*FRAGMENTO CITADO*.
+--

Oaxaca, abismo en el sol


Comezón en el pie o de conquista en Oaxaca, parte I

Benjamín García

Soy un viajero, lo he sido toda la vida. Cuando era niño pasé por 11 escuelas diferentes para realizar la primaria. Cada vez que Yolanda y Alfredo (su primer esposo) se peleaban, ella decidía huir a otro lugar de La República. Así viví en Puebla, Michoacán, Monterrey, Aguascalientes y Puerto Vallarta. Ahora me encamino a Oaxaca. Se acerca la navidad y no quiero pasarla en el Distrito Federal. Mi autobús parte a la media noche. Aunque afuera de la Tapo la ciudad ya bosteza, aquí ebulle la vida en forma alocada, me da un poco de terror viajar con los turistas, esos que persiguen crazy nigths and fun winter vacances, pero aquí estoy.
En las terminales de autobuses y en los aéreo puertos todo es muy caro, me pregunto ¿por qué? Lo que menos desea un viajero es gastar, el dinero está contado. Yo apenas llevo $300, voy a tocar en las calles de Oaxaca para comer, a domir en la calle y a regresar a la Ciudad de la Esperanza (la esperanza de encontrar trabajo, de no quedar atrapado en el tráfico, de hallar una cara amable, de no ser aplastado en el transporte, como alguna vez me dijo alguien).

+--

[Extractos de un conjunto de datos]
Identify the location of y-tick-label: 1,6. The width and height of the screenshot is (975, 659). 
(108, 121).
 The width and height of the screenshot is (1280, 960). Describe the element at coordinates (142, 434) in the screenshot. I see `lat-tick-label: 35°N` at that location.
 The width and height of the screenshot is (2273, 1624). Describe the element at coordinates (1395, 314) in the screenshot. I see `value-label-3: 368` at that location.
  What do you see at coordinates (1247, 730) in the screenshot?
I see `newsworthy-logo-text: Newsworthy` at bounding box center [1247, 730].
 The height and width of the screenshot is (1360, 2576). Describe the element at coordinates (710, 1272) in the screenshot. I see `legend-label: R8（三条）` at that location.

+--

*INSTRUCCIÓN DE TRABAJO*.
Determina si cada afirmación coincide con la crónica del viaje a Oaxaca; contesta sí o no y cita literalmente las palabras del texto que lo deciden. (a) De niño, el narrador cursó la primaria en 11 escuelas distintas. (b) El autobús del narrador sale al mediodía. (c) El narrador lleva $500 para el viaje. Los datos no son necesarios aquí.

*TAREA RESUELTA*.
(a) Sí: "Cuando era niño pasé por 11 escuelas diferentes para realizar la primaria."
(b) No: "Mi autobús parte a la media noche."
(c) No: "Yo apenas llevo $300"